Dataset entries

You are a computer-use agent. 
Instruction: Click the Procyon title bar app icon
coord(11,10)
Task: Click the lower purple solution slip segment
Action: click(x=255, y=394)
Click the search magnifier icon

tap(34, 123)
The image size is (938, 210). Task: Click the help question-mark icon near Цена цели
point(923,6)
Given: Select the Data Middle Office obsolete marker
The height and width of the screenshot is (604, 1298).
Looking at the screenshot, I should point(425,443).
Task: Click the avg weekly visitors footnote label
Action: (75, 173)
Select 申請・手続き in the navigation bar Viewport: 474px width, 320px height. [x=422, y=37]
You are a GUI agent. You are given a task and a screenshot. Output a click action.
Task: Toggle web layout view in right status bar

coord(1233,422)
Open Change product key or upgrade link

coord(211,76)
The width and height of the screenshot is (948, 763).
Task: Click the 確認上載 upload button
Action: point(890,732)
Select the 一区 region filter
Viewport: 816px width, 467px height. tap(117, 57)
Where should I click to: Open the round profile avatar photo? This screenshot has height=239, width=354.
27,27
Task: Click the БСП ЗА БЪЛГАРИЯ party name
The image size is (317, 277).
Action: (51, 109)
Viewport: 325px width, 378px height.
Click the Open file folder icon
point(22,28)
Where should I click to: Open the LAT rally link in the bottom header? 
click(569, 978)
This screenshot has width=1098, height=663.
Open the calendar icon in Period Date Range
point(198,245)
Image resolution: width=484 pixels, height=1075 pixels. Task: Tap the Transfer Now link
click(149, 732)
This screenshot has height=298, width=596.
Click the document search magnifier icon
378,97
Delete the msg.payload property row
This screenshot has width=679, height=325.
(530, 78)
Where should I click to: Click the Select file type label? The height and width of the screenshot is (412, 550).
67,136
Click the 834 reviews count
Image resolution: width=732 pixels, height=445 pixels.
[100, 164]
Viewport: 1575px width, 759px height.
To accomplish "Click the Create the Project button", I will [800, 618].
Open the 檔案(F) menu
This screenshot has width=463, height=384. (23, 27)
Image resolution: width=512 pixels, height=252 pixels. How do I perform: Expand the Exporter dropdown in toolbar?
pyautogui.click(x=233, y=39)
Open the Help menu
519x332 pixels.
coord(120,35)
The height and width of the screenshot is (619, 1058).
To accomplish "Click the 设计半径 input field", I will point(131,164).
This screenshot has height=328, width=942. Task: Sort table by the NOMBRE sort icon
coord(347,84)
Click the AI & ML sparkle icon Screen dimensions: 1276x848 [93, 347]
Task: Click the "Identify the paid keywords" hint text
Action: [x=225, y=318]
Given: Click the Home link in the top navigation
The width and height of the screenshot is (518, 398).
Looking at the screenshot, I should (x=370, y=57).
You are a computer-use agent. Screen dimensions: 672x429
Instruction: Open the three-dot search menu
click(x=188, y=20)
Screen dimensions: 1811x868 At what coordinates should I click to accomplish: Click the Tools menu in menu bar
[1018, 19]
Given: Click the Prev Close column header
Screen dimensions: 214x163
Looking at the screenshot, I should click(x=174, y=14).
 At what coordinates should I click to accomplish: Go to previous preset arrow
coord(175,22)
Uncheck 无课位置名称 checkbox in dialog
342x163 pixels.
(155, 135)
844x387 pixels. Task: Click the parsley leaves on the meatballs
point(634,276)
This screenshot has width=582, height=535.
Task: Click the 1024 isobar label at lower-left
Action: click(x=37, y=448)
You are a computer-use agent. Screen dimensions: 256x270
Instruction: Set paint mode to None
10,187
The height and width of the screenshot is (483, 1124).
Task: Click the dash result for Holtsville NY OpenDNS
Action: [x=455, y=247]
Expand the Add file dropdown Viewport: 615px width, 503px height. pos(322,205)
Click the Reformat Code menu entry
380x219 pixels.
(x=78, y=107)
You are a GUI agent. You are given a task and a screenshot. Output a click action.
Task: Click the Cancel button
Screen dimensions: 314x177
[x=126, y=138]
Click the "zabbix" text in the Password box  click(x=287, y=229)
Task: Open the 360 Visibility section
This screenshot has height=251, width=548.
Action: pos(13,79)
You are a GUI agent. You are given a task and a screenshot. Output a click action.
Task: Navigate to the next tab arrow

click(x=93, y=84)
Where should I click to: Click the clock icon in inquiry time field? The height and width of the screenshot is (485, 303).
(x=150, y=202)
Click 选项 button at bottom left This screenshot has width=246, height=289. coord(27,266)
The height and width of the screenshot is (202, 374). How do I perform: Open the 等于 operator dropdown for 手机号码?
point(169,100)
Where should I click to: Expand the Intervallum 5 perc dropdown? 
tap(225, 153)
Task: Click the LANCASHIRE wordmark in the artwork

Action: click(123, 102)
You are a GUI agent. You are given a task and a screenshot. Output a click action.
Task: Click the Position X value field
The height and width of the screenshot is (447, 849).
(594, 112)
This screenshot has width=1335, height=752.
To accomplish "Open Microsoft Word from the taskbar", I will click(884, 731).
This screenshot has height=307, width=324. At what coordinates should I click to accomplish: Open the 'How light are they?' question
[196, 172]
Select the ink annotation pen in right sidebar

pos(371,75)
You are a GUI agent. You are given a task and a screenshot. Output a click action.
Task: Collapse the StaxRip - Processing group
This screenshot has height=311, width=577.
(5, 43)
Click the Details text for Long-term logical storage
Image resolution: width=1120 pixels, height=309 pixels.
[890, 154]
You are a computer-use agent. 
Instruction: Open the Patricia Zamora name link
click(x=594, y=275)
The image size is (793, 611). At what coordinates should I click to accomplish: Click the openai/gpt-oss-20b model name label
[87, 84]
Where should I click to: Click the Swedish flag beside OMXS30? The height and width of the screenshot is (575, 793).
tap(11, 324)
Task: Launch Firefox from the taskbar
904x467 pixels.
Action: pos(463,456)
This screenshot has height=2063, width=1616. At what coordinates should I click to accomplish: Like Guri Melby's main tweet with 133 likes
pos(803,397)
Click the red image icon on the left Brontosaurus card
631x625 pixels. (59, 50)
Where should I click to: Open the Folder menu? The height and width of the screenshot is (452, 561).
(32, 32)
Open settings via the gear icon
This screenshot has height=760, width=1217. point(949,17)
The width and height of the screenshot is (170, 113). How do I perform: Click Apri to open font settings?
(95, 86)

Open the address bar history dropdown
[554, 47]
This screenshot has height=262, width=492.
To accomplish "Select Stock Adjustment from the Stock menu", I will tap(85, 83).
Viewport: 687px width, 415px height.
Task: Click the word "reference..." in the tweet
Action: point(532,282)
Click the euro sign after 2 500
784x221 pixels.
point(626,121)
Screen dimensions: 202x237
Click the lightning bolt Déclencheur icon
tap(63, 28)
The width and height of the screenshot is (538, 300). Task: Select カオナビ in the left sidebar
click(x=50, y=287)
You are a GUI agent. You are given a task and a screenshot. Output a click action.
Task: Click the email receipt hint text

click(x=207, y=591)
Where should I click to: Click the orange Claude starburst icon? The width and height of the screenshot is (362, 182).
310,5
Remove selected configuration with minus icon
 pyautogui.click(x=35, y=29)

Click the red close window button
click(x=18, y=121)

-- To do --
Wherever a line in the entries above holds "navigation", copy that line.

-- Written response --
Select 申請・手続き in the navigation bar Viewport: 474px width, 320px height. [x=422, y=37]
Given: Click the Home link in the top navigation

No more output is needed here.